CALEDONIA SPIRITS’ BARR HILL GIN ($35)
Thomas Hardie (a distiller I was privileged to meet recently on his trek out West) runs a farm in Vermont where he produces Barr Hill Gin and Vodka, made from local organic honey and grains, both recently gaining distribution in California. Growing up as a lifelong farmer, Hardie has been beekeeping with his family since he was 12 and started doing so commercially by age 20. His raw honey is exquisite and is the fermented base — with corn grain — for his products. Rather than sweetness, the honey imparts a subtle freshness to both products, the creamy-grassy gin is happily juniper-forward.
They are working on beer-distilled whiskies to be released over the coming months: the 1st release is 5 months aged corn whiskey made of 80% corn, 20% rye and barley. I also hope to try Barr Hill Reserve Tom Cat, essentially an Old Tom-style gin distilled with juniper and honey.
HIGHLAND PARK’s DARK ORIGINS ($79.99)
Out this fall, one of my all-time favorite Scotch houses, Highland Park (the 18 year is the quintessential Highland Scotch) is just releasing Dark Origins, a non-chill filtered single malt (ABV 46.8%) that ups the sherry cask quotient compared to the classic Highland Park 12 year Scotch. All that sherry wood means spice and chocolate notes, but I also appreciate its nuanced nutty, softly smoky aspects.
MARCA NEGRA MEZCAL ($64.95 – $139.95)
Marca Negra Mezcals are distilled in the mountains of Oaxaca, near the village of San Luis del Rio, with a horse pulling a stone wheel to crush the roasted agave plants pre-fermentation.
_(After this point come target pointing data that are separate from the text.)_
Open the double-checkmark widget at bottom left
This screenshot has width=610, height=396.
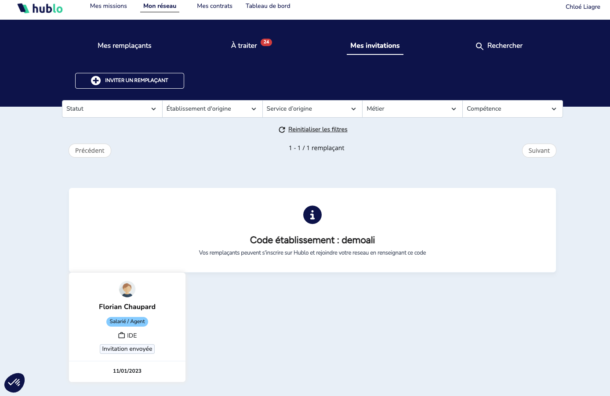pos(15,382)
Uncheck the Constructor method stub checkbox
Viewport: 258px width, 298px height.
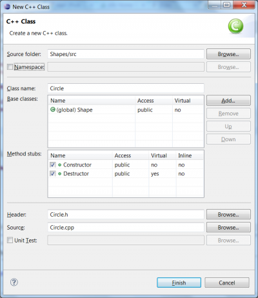tap(53, 165)
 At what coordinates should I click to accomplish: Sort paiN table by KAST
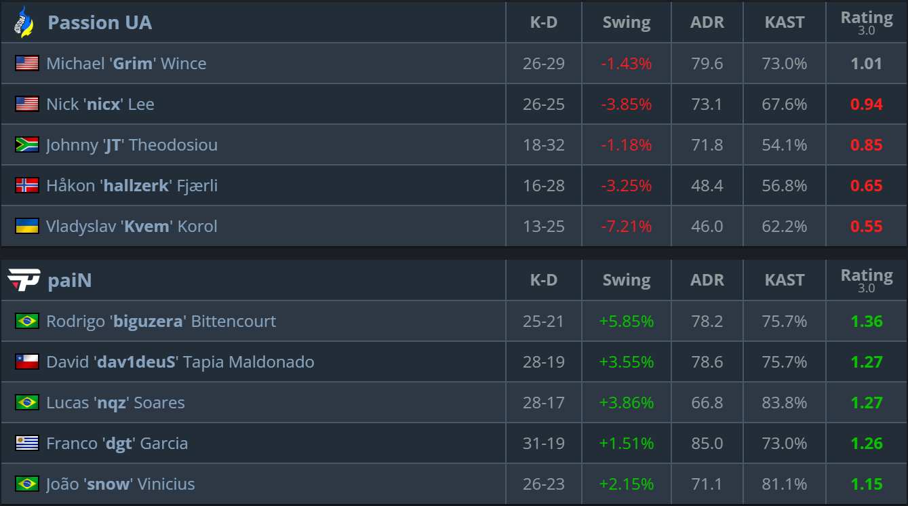pyautogui.click(x=784, y=280)
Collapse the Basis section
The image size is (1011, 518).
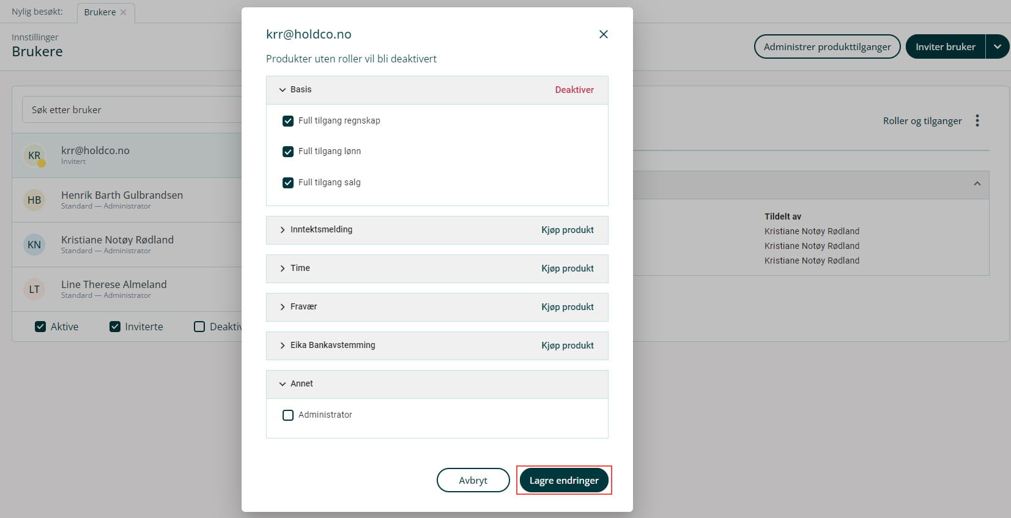(x=283, y=90)
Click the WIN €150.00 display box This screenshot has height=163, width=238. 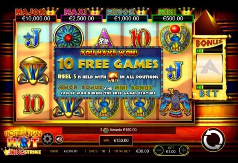(x=116, y=141)
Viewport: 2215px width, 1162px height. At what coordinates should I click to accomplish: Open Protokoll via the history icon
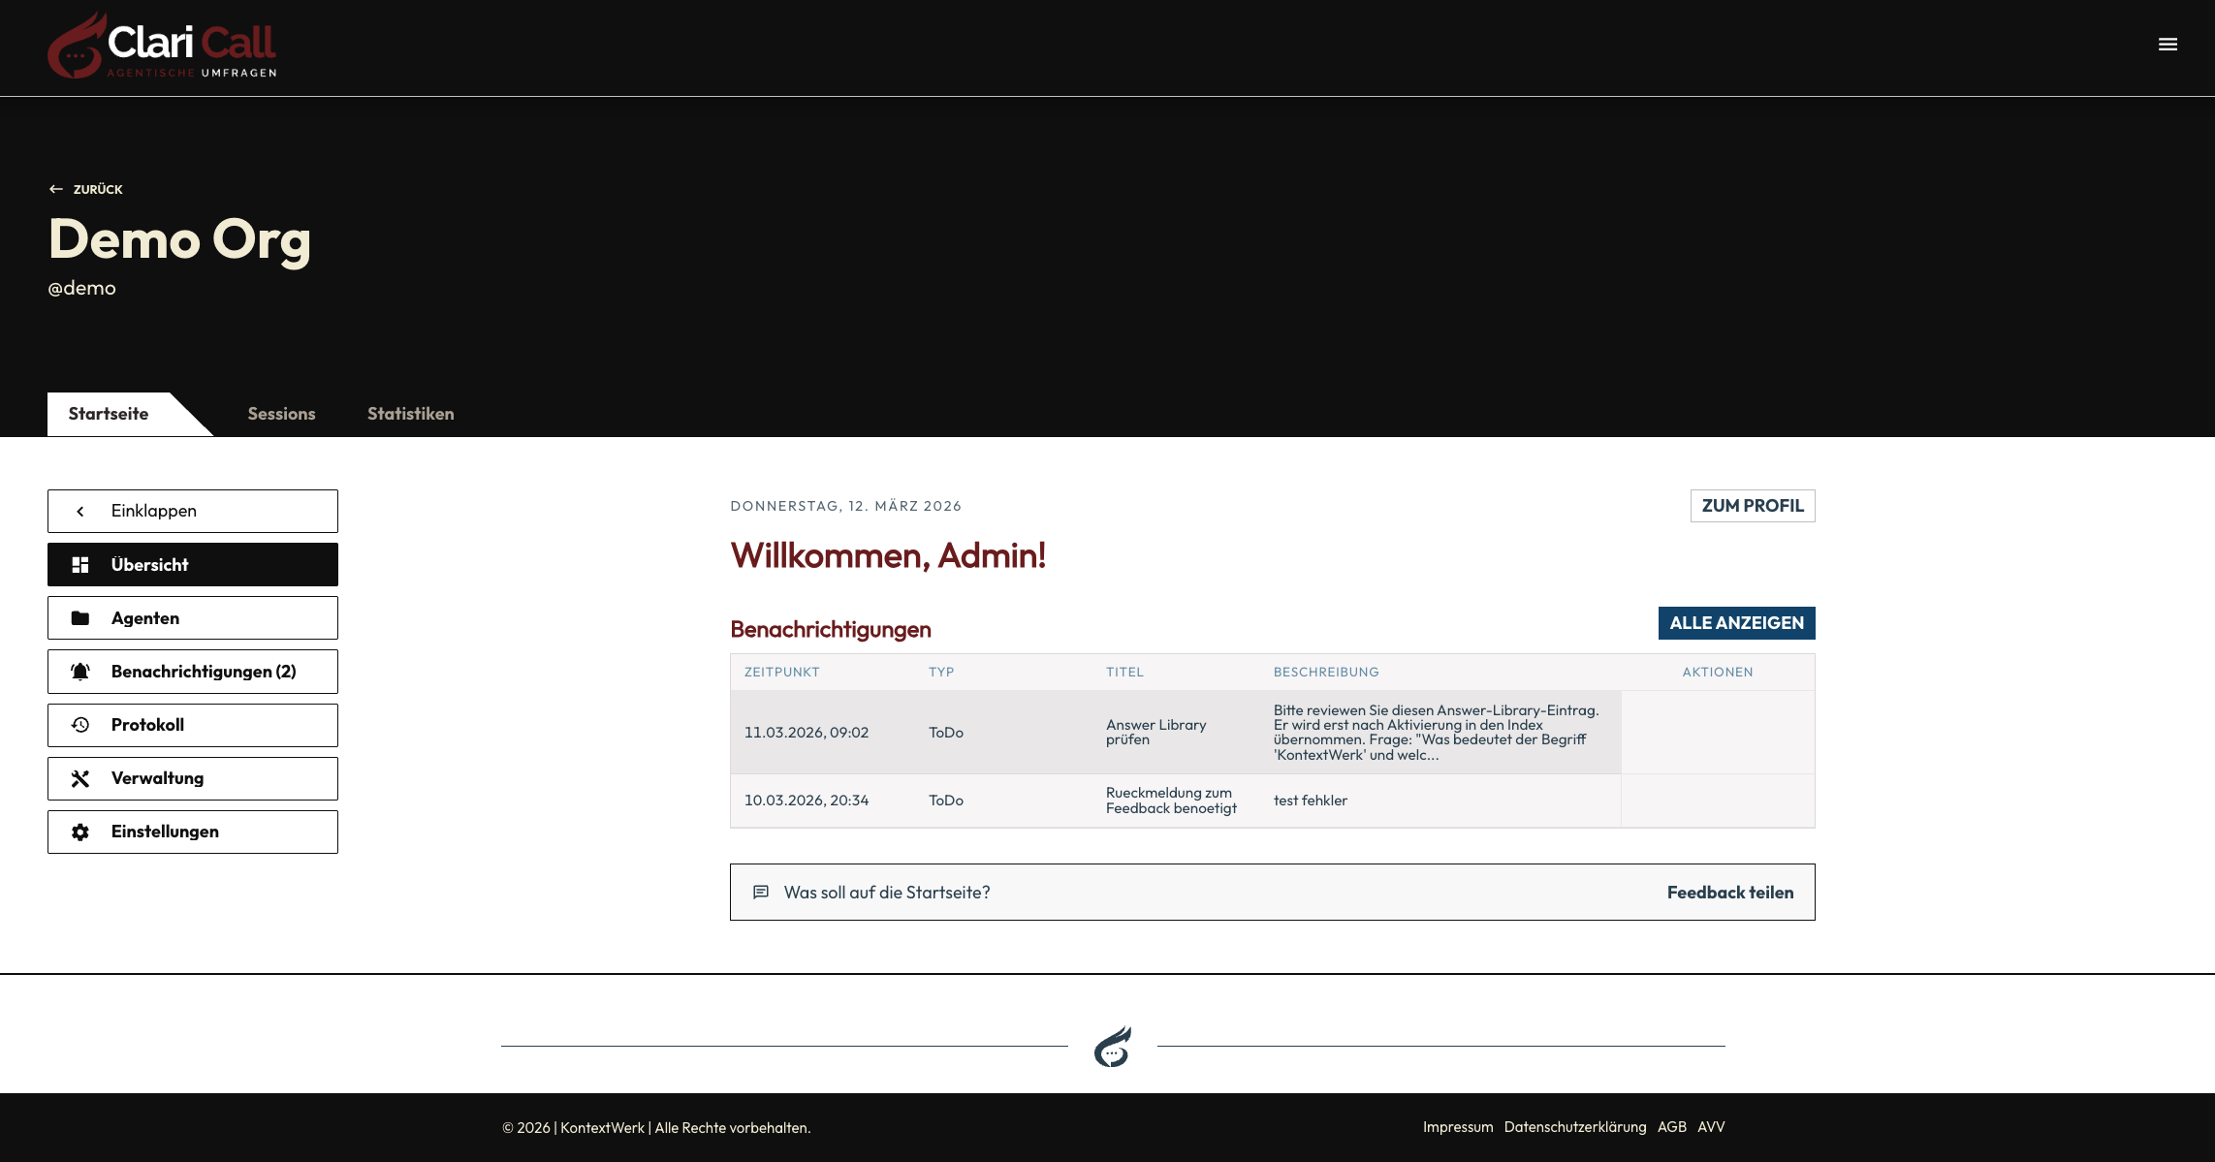click(81, 724)
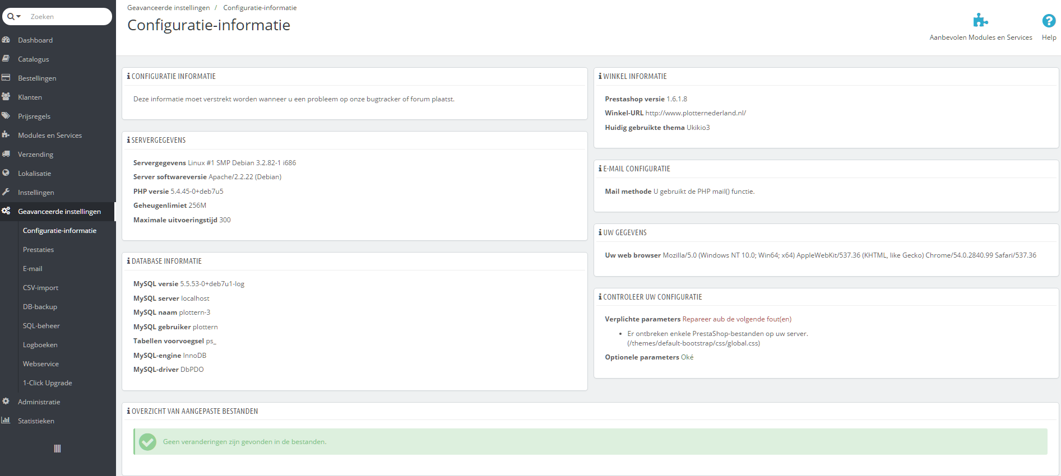This screenshot has width=1061, height=476.
Task: Click the Catalogus book icon in sidebar
Action: pos(6,59)
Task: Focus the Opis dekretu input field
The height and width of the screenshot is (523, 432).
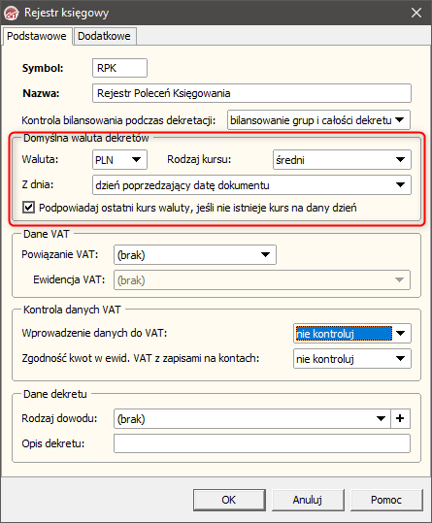Action: (x=262, y=443)

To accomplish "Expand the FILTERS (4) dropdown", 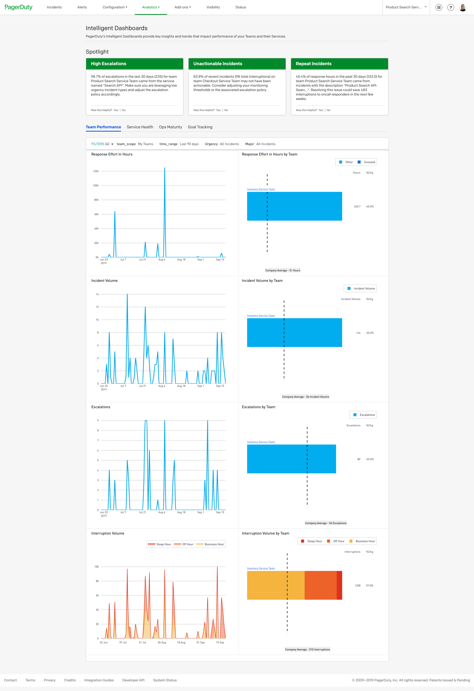I will tap(102, 144).
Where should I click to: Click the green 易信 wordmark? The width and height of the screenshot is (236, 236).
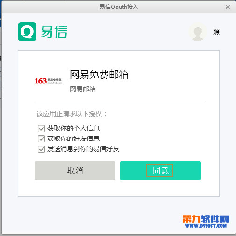point(54,32)
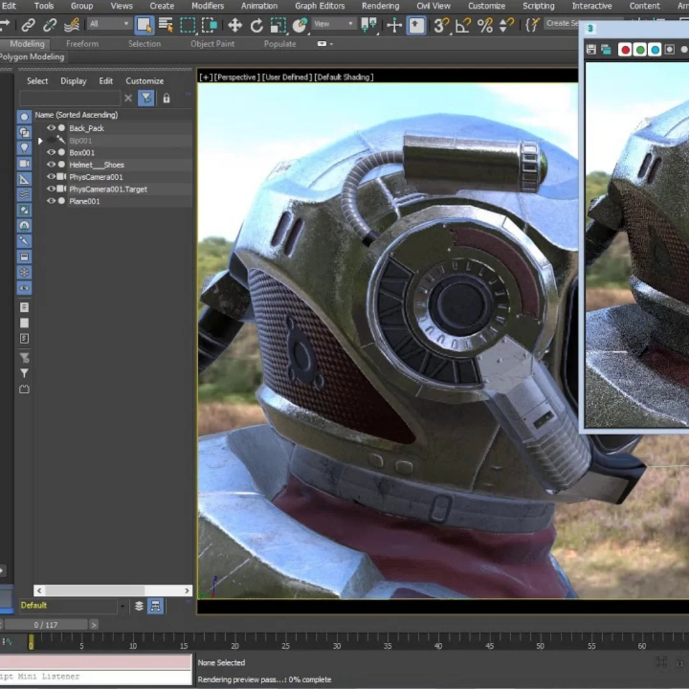Open the Rendering menu

[380, 6]
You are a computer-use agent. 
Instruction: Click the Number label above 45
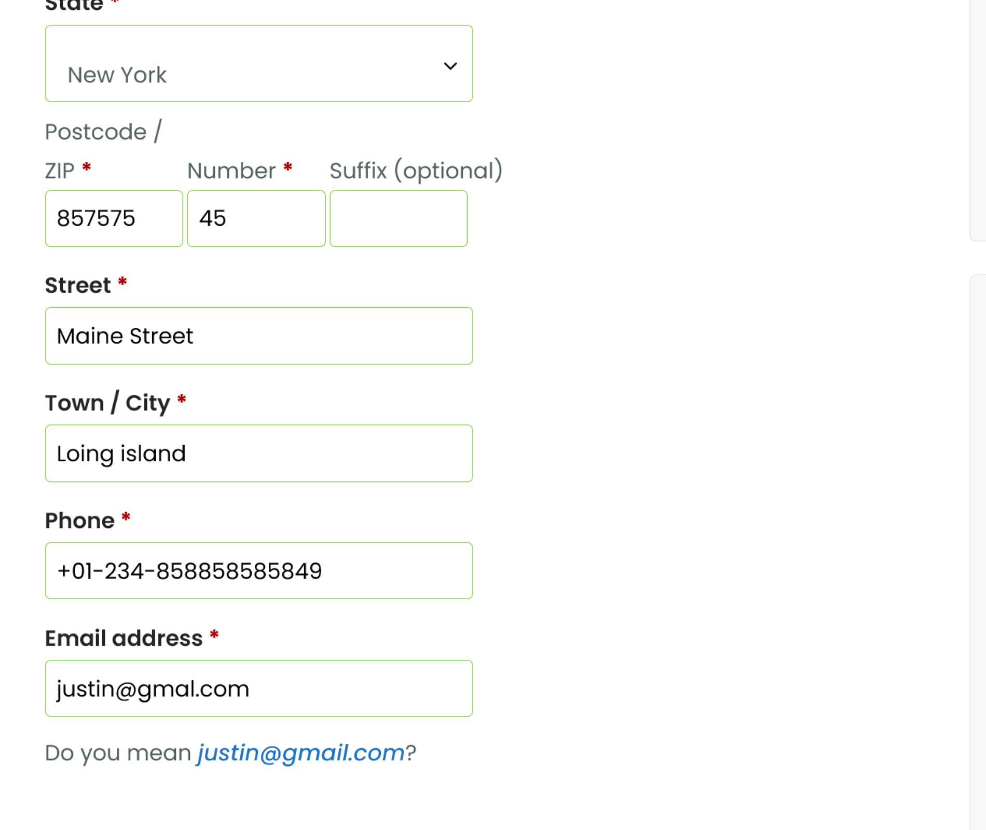tap(231, 171)
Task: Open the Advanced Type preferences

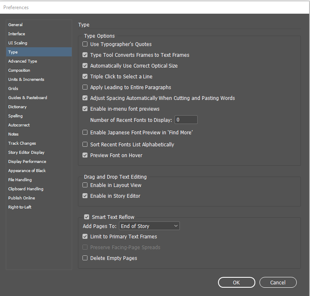Action: [22, 61]
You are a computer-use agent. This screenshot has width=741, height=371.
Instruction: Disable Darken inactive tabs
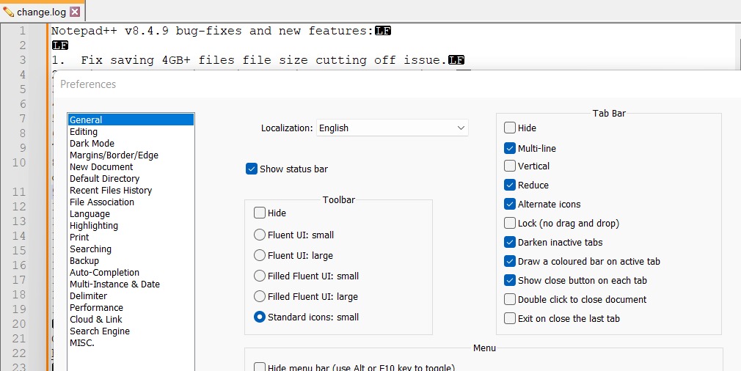(x=510, y=243)
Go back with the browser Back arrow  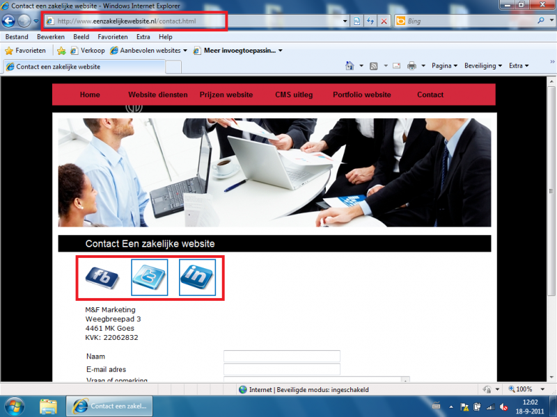[9, 21]
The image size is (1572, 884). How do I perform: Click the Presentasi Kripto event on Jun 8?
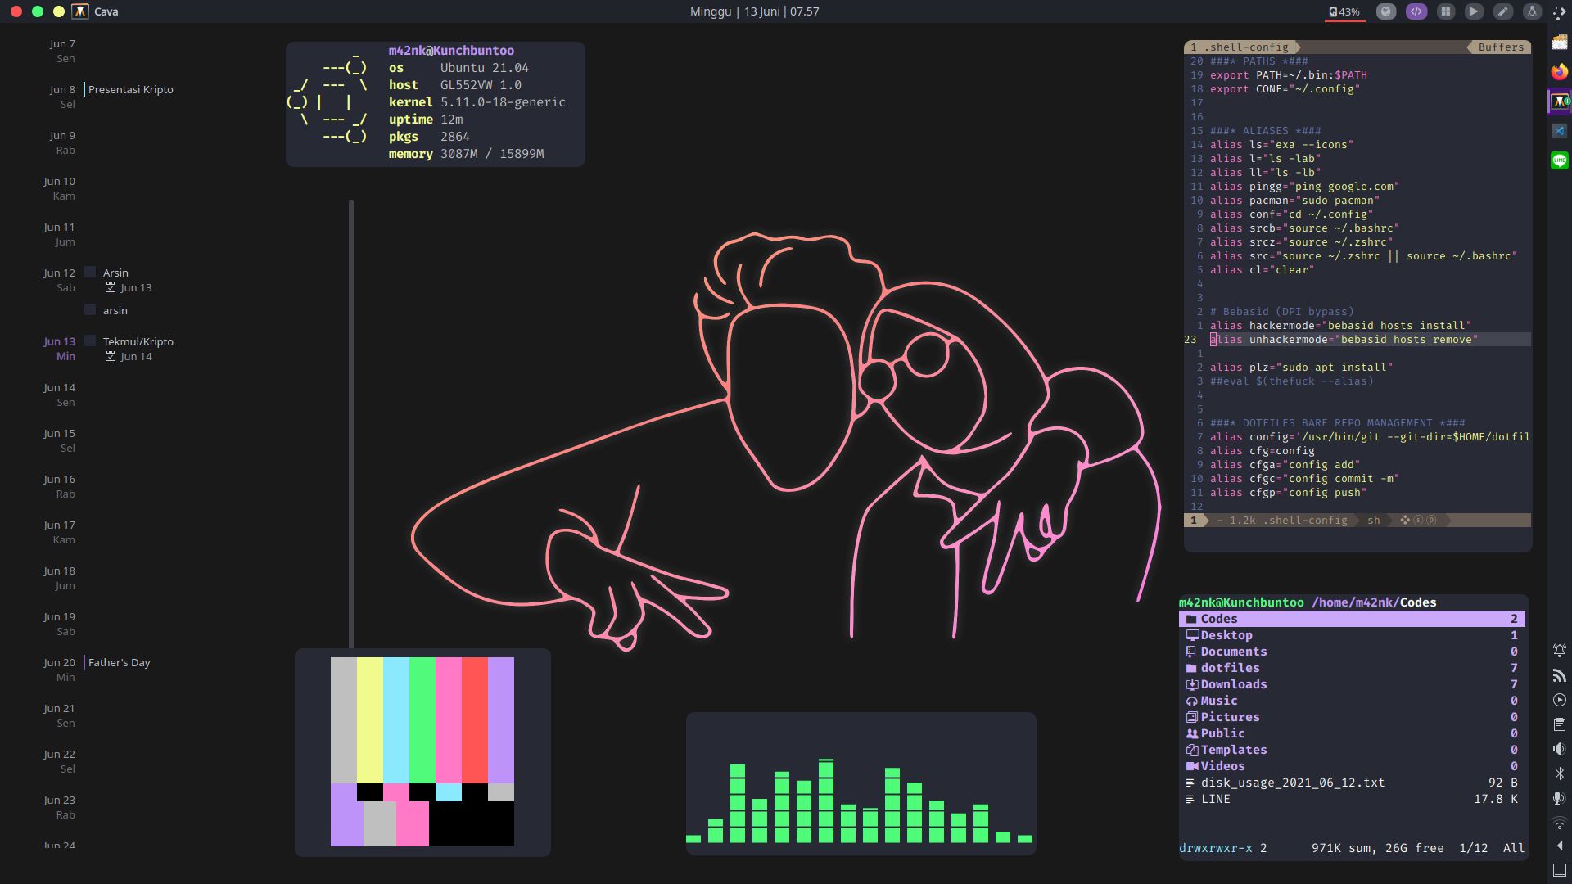pyautogui.click(x=130, y=89)
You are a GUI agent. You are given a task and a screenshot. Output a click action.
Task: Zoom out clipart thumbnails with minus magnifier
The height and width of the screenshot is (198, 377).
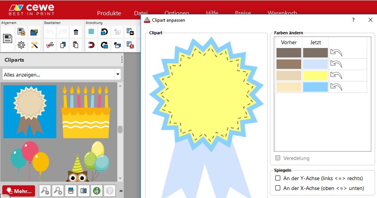pos(45,191)
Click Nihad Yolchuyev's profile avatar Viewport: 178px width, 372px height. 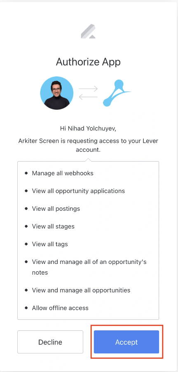tap(56, 93)
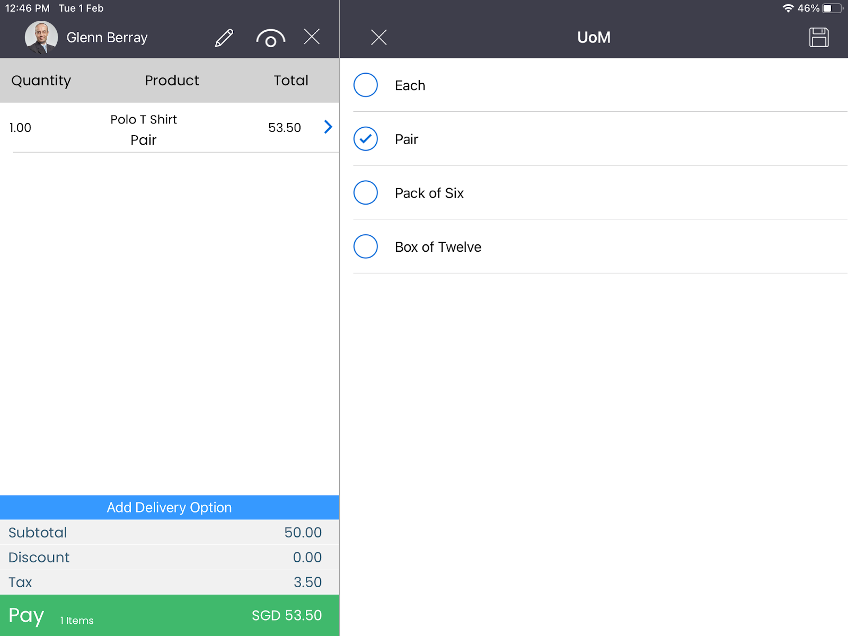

This is a process I was privileged to see in my journeys around Oaxaca (along with witnessing ancient clay pot distillation first hand, an almost dead art in most spirit categories).
Though I wish I could visit Marca Negra’s distillers directly, I’ve enjoyed tasting 4 of their mezcal releases (there’s 5 total in California, with the 5th an Arroqueno varietal), from a semi-sweet, floral and white pepper-inflected Ensamble Mezcal Marca Negra, to the herbaceous, sweet and smoky Dobadán Mezcal Marca Negra (both $139.95).
But my favorites are the elegant Tobalá Mezcal Marca Negra ($139.95), with its vegetal, tropical notes undergirded by smoke (only 1250 bottles), and the smoky, woody spice of the dry Espadín Mezcal Marca Negra ($64.95), both Double Gold and Gold medal winners (respectively) in the 2012 San Francisco World Spirits Competition. They are both beauties and welcome new mezcal options.
Anchor Distilling recently began importing Glenglassaugh Scotch from a Speyside distillery dating back to 1875, bought in 2013 by Billy Walker and BenRiach Whisky Company. They just imported 5 single malts, including a 30 ($500) and 40 year ($3000) Scotch, from barrels ranging from 1963-1986.
On the more affordable end, three releases cover a range of Scotch tastes: Revival ($64.99, 46% ABV) is the first single malt from the reborn Glenglassaugh, aged in red wine, bourbon and Oloroso sherry barrels, the softest, sweetest and roundest of the three. Evolution ($79.99, 50% ABV), matured in first-fill George Dickel Tennessee whiskey barrels, and Torfa ($74.99, 50% ABV), the Norse word for peat, both exhibit a progressive peatiness, Evolution being soft with smoke and spice and the Torfa surprisingly peaty for a Speyside whisky.
Where to Buy: D&M
LOCK, STOCK & BARREL 13 Year STRAIGHT RYE WHISKEY ($140)
Out longer than the other spirits listed here, Lock, Stock & Barrel Rye is expensive, no question. Though I’ve heard some rumors of it being a blend of pre-existing whiskies, the story behind it is that is Pennsylvania distilled from Pacific Northwest rye grain (100%) modeled after the historic styles of rye during the American Revolutionary War when it was our country’s drink of choice.
Robert Cooper (who founded St. Germain) created this 13 year-aged rye. While it is a soft one, each sip grows on you. There is minimal spice compared to some bracing ryes, notes of honeyed oak and salted caramel, but what surprises me is rosy, pink apple notes that impart a soft freshness to the rye. If you want spice and robustness, this isn’t your rye, but I appreciate its unique slant and place in the category.